Ms. Aglukkaq helpfully includes, in her backgrounder on the bill, a link to the Supreme Court's 2011 ruling that blasted her government for its mindless rejection of Insite, the country's first such clinic, in Vancouver's Downtown Eastside. But her bill makes one question whether the government has truly accepted the court's ruling.
Here is what the court said about the possibility of future clinics: "Where, as here, a supervised injection site will decrease the risk of death and disease, and there is little or no evidence that it will have a negative impact on public safety, the Minister should generally grant an exemption."
Not one of the seven paragraphs in the bill's preamble makes specific reference to the lifesaving purpose of a supervised injection clinic. Similarly, a section on "principles" mentions nothing about saving lives. It regresses to the view rejected by the Supreme Court – that dying by overdose is the addict's choice. "The risks of overdose are inherent to the use of certain illicit substances," says one of the bill's principles.

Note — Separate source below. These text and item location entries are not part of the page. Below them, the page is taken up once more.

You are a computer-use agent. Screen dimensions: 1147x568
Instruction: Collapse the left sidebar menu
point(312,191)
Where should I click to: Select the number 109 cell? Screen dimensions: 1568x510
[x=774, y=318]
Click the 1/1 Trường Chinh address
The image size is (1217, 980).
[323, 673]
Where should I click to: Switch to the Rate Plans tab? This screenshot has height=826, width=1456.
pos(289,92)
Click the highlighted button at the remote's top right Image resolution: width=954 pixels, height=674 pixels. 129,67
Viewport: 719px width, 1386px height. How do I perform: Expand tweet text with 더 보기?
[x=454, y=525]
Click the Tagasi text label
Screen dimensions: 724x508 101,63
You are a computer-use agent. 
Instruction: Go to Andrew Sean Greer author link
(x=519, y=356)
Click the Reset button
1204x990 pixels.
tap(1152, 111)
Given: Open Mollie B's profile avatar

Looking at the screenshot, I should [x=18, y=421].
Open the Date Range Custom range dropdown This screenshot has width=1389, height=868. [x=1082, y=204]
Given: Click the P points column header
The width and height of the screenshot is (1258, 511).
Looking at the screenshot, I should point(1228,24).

The bill is a series of hoops that any clinic would need to leap through, such as demonstrating what impact such a clinic would have on neighbourhood crime and nuisance. "Our Government believes that creating a location for sanctioned use of drugs obtained from illicit sources has the potential for great harm in a community," Ms. Aglukkaq says in a news release.
She is right that illegal drugs do great harm to communities and individuals, and it is legitimate to be concerned that they not be imposed on communities where they would be a poor fit. These clinics are a last line of defence and, as the law says, belong only in exceptional circumstances.
The Vancouver clinic protected the Downtown Eastside from harm. Before it opened, it was common to see users shooting up in the streets; 200 people died from overdoses in 1993 alone; and dirty, discarded needles were to be found everywhere. Police, the mayor, the board of health – all say Insite has made their community safer and healthier.
It would be wrong if the government's continued embrace of war-on-drugs thinking were to pre-empt creative approaches to reducing the harms wrought by illegal drug use.